### TEXTE EXTRAIT
____

Jean Pétaux : L’expression "meilleur président que…" est, par essence, polysémique. Est-ce que toutes les personnes interrogées ont la même compréhension de la question ? Et surtout placent-elles derrière cette proposition des contenus identiques ? Il n’est pas du tout aberrant qu’avec une cote de popularité située entre 20 et 23% François Hollande se fasse "doubler" comme "meilleur président" par n’importe qui… On aurait tendance à dire, sans être cruel, qu’avec le titulaire de la fonction présidentielle à un tel bas-niveau de soutien, même un incompétent notoire doublé d’un médiocre profond passerait devant. Or Nicolas Sarkozy est tout sauf médiocre et incompétent, donc il est préféré à François Hollande comme président. C’est l’inverse qui serait surprenant. Mais, pour autant, cela ne préjuge en rien du comportement électoral des Français vis-à-vis de l’un et de l’autre. C’est en ce sens que la question posée peut prêter à confusion.

____

[Données de localisation de mots et d'éléments]
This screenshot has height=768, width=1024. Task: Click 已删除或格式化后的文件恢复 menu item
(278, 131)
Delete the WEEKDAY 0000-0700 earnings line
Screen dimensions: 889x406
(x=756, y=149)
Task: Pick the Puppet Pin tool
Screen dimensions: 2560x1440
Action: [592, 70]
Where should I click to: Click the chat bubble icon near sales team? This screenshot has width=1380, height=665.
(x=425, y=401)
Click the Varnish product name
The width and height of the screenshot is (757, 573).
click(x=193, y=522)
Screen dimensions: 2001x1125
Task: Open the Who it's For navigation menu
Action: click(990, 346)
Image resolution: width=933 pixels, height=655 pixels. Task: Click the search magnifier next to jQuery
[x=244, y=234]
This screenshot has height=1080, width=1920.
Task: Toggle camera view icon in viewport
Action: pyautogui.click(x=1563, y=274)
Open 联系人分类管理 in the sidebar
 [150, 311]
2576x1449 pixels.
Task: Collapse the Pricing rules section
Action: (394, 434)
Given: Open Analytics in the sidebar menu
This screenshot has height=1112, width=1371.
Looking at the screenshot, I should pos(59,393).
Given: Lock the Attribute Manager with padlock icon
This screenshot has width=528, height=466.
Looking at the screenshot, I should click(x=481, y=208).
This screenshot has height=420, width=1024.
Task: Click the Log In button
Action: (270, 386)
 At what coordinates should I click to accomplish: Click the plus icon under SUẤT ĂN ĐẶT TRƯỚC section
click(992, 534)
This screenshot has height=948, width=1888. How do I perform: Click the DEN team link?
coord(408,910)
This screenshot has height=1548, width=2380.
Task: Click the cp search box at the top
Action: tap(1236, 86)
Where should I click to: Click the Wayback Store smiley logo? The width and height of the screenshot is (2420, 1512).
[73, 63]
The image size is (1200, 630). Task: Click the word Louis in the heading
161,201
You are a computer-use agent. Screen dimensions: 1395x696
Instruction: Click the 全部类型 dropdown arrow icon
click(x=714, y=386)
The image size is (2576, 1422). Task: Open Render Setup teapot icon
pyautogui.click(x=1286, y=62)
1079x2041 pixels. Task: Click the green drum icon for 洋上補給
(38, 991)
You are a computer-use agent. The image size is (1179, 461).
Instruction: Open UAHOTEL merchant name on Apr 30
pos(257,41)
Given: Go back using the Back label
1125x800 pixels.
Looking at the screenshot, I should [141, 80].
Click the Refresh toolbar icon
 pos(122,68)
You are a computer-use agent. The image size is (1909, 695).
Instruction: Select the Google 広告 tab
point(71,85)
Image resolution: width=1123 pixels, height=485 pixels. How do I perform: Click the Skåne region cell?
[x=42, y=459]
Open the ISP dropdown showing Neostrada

____

### CONSIGNE ÉCRITE A
Transcrivez à l'identique les lignes des données, en commençant par la ligne qui contient « Given: Lock the » et en terminant par celle qui contient « click(992, 534) ».
### CONSIGNE ÉCRITE B
Rédigez la suite du texte sur le sondage qui compare François Hollande et Nicolas Sarkozy comme « meilleur président ».

### RÉSULTAT PRODUIT A
Given: Lock the Attribute Manager with padlock icon
This screenshot has width=528, height=466.
Looking at the screenshot, I should click(x=481, y=208).
This screenshot has height=420, width=1024.
Task: Click the Log In button
Action: (270, 386)
 At what coordinates should I click to accomplish: Click the plus icon under SUẤT ĂN ĐẶT TRƯỚC section
click(992, 534)

### RÉSULTAT PRODUIT B
Les "prétendants" restent loin derrière avec un score de 18% pour Alain Juppé et seulement 7% pour François Fillon. Nicolas Sarkozy profite-t-il finalement d'une dynamique personnelle ou plutôt d'une absence de rivaux sérieux dans son propre camp ?

Christian Delporte : Au-delà du charisme personnel, l'absence de compétiteurs compte pour beaucoup. Deux facteurs sont d'après moi à l'œuvre ici. Tout d'abord effectivement l'impossibilité pour tous les rivaux à droite de se distinguer, ces derniers se distinguant d'autant moins qu'ils n'ont pas fait l'inventaire des années 2007-2012. Ensuite le fait qu'il est impossible pour eux d'exister médiatiquement face à la stratégie de la carte postale utilisé par l'ex-chef de l'Etat pour continuer d'occuper l'espace. Dans un tel contexte, toute alternative à l'UMP apparaît inenvisageable, laissant ainsi l'impression que Nicolas Sarkozy sera le seul à pouvoir rassembler la droite le moment venu.

S'il a visiblement déjà réussi à s'imposer comme le plus rassembleur à droite, la prochaine étape consistera à apparaître comme quelqu'un capable de fédérer au-delà de son simple champ partisan pour créer un véritable mouvement d'ici 2017. Tout l'enjeu sera alors pour lui d'éviter une "banalisation du retour" qui viendrait casser la dynamique nécessaire.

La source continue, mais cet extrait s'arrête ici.